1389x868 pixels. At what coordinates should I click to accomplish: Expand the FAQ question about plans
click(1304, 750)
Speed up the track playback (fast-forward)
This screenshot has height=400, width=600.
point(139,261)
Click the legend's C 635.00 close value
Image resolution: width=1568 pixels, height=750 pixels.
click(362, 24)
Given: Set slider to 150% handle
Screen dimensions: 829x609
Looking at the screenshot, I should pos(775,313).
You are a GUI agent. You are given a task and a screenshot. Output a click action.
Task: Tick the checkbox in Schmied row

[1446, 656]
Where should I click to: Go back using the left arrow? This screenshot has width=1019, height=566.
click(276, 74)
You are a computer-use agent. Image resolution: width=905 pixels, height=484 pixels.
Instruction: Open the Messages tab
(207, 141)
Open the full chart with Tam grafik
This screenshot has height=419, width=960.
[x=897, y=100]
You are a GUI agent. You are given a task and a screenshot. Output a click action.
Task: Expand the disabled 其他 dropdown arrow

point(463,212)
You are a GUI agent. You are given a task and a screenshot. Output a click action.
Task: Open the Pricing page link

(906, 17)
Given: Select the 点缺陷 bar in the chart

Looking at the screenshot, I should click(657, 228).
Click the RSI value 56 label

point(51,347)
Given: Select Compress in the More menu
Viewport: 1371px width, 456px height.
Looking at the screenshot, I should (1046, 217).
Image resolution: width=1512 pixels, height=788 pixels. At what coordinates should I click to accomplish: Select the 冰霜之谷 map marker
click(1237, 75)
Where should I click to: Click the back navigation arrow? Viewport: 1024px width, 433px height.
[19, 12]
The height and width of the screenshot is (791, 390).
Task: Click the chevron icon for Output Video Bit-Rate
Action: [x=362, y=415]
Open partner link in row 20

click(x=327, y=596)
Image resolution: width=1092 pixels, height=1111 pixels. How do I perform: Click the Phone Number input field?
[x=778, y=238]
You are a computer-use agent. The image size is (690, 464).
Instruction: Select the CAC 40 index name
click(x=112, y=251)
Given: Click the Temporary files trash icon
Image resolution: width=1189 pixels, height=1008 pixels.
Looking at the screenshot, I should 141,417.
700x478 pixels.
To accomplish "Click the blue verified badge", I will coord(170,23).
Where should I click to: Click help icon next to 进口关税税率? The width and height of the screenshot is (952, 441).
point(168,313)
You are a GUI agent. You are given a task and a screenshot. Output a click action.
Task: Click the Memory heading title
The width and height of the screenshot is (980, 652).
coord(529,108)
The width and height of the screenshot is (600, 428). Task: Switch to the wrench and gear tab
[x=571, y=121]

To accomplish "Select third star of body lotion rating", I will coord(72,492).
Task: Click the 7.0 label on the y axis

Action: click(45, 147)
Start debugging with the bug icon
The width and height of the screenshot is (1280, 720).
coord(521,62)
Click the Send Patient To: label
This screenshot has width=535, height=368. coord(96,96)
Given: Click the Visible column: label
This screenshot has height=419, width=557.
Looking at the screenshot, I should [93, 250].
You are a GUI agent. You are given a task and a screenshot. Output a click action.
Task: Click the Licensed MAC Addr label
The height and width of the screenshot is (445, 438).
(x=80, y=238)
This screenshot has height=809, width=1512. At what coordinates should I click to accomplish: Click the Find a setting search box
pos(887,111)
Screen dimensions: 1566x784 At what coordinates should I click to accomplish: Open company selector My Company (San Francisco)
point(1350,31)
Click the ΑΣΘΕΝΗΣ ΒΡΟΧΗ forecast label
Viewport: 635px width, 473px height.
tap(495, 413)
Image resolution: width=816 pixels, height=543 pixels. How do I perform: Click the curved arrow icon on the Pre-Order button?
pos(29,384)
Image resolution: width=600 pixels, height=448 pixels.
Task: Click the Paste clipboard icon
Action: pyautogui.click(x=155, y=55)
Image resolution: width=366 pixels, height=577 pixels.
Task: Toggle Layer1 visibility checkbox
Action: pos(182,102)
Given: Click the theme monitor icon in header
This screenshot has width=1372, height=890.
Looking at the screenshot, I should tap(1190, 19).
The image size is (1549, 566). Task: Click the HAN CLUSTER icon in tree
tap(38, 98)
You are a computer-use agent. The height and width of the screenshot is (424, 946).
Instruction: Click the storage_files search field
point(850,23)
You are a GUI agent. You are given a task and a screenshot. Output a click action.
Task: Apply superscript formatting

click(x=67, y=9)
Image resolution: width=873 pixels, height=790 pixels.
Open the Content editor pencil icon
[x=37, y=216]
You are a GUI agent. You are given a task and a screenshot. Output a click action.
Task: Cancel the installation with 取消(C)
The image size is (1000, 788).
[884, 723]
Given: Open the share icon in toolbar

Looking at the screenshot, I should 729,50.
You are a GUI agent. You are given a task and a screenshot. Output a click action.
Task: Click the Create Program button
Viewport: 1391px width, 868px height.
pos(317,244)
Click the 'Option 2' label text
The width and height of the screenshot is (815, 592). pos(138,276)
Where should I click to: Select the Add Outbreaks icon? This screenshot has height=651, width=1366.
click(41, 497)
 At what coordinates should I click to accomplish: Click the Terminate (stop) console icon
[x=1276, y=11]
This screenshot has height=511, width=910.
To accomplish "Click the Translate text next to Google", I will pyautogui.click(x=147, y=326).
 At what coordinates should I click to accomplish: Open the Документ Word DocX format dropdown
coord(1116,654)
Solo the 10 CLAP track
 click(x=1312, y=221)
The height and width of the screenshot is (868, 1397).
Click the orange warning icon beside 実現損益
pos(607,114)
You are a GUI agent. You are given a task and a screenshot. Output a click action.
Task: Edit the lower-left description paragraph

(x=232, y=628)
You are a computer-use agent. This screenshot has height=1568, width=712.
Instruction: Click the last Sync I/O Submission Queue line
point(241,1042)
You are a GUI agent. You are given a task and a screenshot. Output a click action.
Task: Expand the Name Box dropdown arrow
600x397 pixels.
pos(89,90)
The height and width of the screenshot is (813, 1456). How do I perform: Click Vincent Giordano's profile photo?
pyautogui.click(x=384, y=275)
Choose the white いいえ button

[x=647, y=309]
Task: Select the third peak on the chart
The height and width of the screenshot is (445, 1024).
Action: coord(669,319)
______________________________
▶ **Required work**: Down to the last character, restate every record.

▶ **Task output**:
1389x868 pixels. At what coordinates should I click to accomplish: Expand the FAQ question about plans
click(1304, 750)
Speed up the track playback (fast-forward)
This screenshot has height=400, width=600.
point(139,261)
Click the legend's C 635.00 close value
Image resolution: width=1568 pixels, height=750 pixels.
click(362, 24)
Given: Set slider to 150% handle
Screen dimensions: 829x609
Looking at the screenshot, I should pos(775,313).
You are a GUI agent. You are given a task and a screenshot. Output a click action.
Task: Tick the checkbox in Schmied row

[1446, 656]
Where should I click to: Go back using the left arrow? This screenshot has width=1019, height=566.
click(276, 74)
You are a computer-use agent. Image resolution: width=905 pixels, height=484 pixels.
Instruction: Open the Messages tab
(207, 141)
Open the full chart with Tam grafik
This screenshot has height=419, width=960.
[x=897, y=100]
You are a GUI agent. You are given a task and a screenshot. Output a click action.
Task: Expand the disabled 其他 dropdown arrow

point(463,212)
You are a GUI agent. You are given a task and a screenshot. Output a click action.
Task: Open the Pricing page link

(906, 17)
Given: Select the 点缺陷 bar in the chart

Looking at the screenshot, I should click(657, 228).
Click the RSI value 56 label

point(51,347)
Given: Select Compress in the More menu
Viewport: 1371px width, 456px height.
Looking at the screenshot, I should (1046, 217).
Image resolution: width=1512 pixels, height=788 pixels. At what coordinates should I click to accomplish: Select the 冰霜之谷 map marker
click(1237, 75)
Where should I click to: Click the back navigation arrow? Viewport: 1024px width, 433px height.
[19, 12]
The height and width of the screenshot is (791, 390).
Task: Click the chevron icon for Output Video Bit-Rate
Action: [x=362, y=415]
Open partner link in row 20

click(x=327, y=596)
Image resolution: width=1092 pixels, height=1111 pixels. How do I perform: Click the Phone Number input field?
[x=778, y=238]
You are a computer-use agent. The image size is (690, 464).
Instruction: Select the CAC 40 index name
click(x=112, y=251)
Given: Click the Temporary files trash icon
Image resolution: width=1189 pixels, height=1008 pixels.
Looking at the screenshot, I should 141,417.
700x478 pixels.
To accomplish "Click the blue verified badge", I will coord(170,23).
Where should I click to: Click help icon next to 进口关税税率? The width and height of the screenshot is (952, 441).
point(168,313)
You are a GUI agent. You are given a task and a screenshot. Output a click action.
Task: Click the Memory heading title
The width and height of the screenshot is (980, 652).
coord(529,108)
The width and height of the screenshot is (600, 428). Task: Switch to the wrench and gear tab
[x=571, y=121]

To accomplish "Select third star of body lotion rating", I will coord(72,492).
Task: Click the 7.0 label on the y axis

Action: click(45, 147)
Start debugging with the bug icon
The width and height of the screenshot is (1280, 720).
coord(521,62)
Click the Send Patient To: label
This screenshot has width=535, height=368. coord(96,96)
Given: Click the Visible column: label
This screenshot has height=419, width=557.
Looking at the screenshot, I should [93, 250].
You are a GUI agent. You are given a task and a screenshot. Output a click action.
Task: Click the Licensed MAC Addr label
The height and width of the screenshot is (445, 438).
(x=80, y=238)
This screenshot has height=809, width=1512. At what coordinates should I click to accomplish: Click the Find a setting search box
pos(887,111)
Screen dimensions: 1566x784 At what coordinates should I click to accomplish: Open company selector My Company (San Francisco)
point(1350,31)
Click the ΑΣΘΕΝΗΣ ΒΡΟΧΗ forecast label
Viewport: 635px width, 473px height.
tap(495, 413)
Image resolution: width=816 pixels, height=543 pixels. How do I perform: Click the curved arrow icon on the Pre-Order button?
pos(29,384)
Image resolution: width=600 pixels, height=448 pixels.
Task: Click the Paste clipboard icon
Action: pyautogui.click(x=155, y=55)
Image resolution: width=366 pixels, height=577 pixels.
Task: Toggle Layer1 visibility checkbox
Action: pos(182,102)
Given: Click the theme monitor icon in header
This screenshot has width=1372, height=890.
Looking at the screenshot, I should tap(1190, 19).
The image size is (1549, 566). Task: Click the HAN CLUSTER icon in tree
tap(38, 98)
You are a computer-use agent. The height and width of the screenshot is (424, 946).
Instruction: Click the storage_files search field
point(850,23)
You are a GUI agent. You are given a task and a screenshot. Output a click action.
Task: Apply superscript formatting

click(x=67, y=9)
Image resolution: width=873 pixels, height=790 pixels.
Open the Content editor pencil icon
[x=37, y=216]
You are a GUI agent. You are given a task and a screenshot. Output a click action.
Task: Cancel the installation with 取消(C)
The image size is (1000, 788).
[884, 723]
Given: Open the share icon in toolbar

Looking at the screenshot, I should 729,50.
You are a GUI agent. You are given a task and a screenshot. Output a click action.
Task: Click the Create Program button
Viewport: 1391px width, 868px height.
pos(317,244)
Click the 'Option 2' label text
The width and height of the screenshot is (815, 592). pos(138,276)
Where should I click to: Select the Add Outbreaks icon? This screenshot has height=651, width=1366.
click(41, 497)
 At what coordinates should I click to accomplish: Click the Terminate (stop) console icon
[x=1276, y=11]
This screenshot has height=511, width=910.
To accomplish "Click the Translate text next to Google", I will pyautogui.click(x=147, y=326).
 At what coordinates should I click to accomplish: Open the Документ Word DocX format dropdown
coord(1116,654)
Solo the 10 CLAP track
 click(x=1312, y=221)
The height and width of the screenshot is (868, 1397).
Click the orange warning icon beside 実現損益
pos(607,114)
You are a GUI agent. You are given a task and a screenshot. Output a click action.
Task: Edit the lower-left description paragraph

(x=232, y=628)
You are a computer-use agent. This screenshot has height=1568, width=712.
Instruction: Click the last Sync I/O Submission Queue line
point(241,1042)
You are a GUI agent. You are given a task and a screenshot. Output a click action.
Task: Expand the Name Box dropdown arrow
600x397 pixels.
pos(89,90)
The height and width of the screenshot is (813, 1456). How do I perform: Click Vincent Giordano's profile photo?
pyautogui.click(x=384, y=275)
Choose the white いいえ button

[x=647, y=309]
Task: Select the third peak on the chart
The height and width of the screenshot is (445, 1024).
Action: coord(669,319)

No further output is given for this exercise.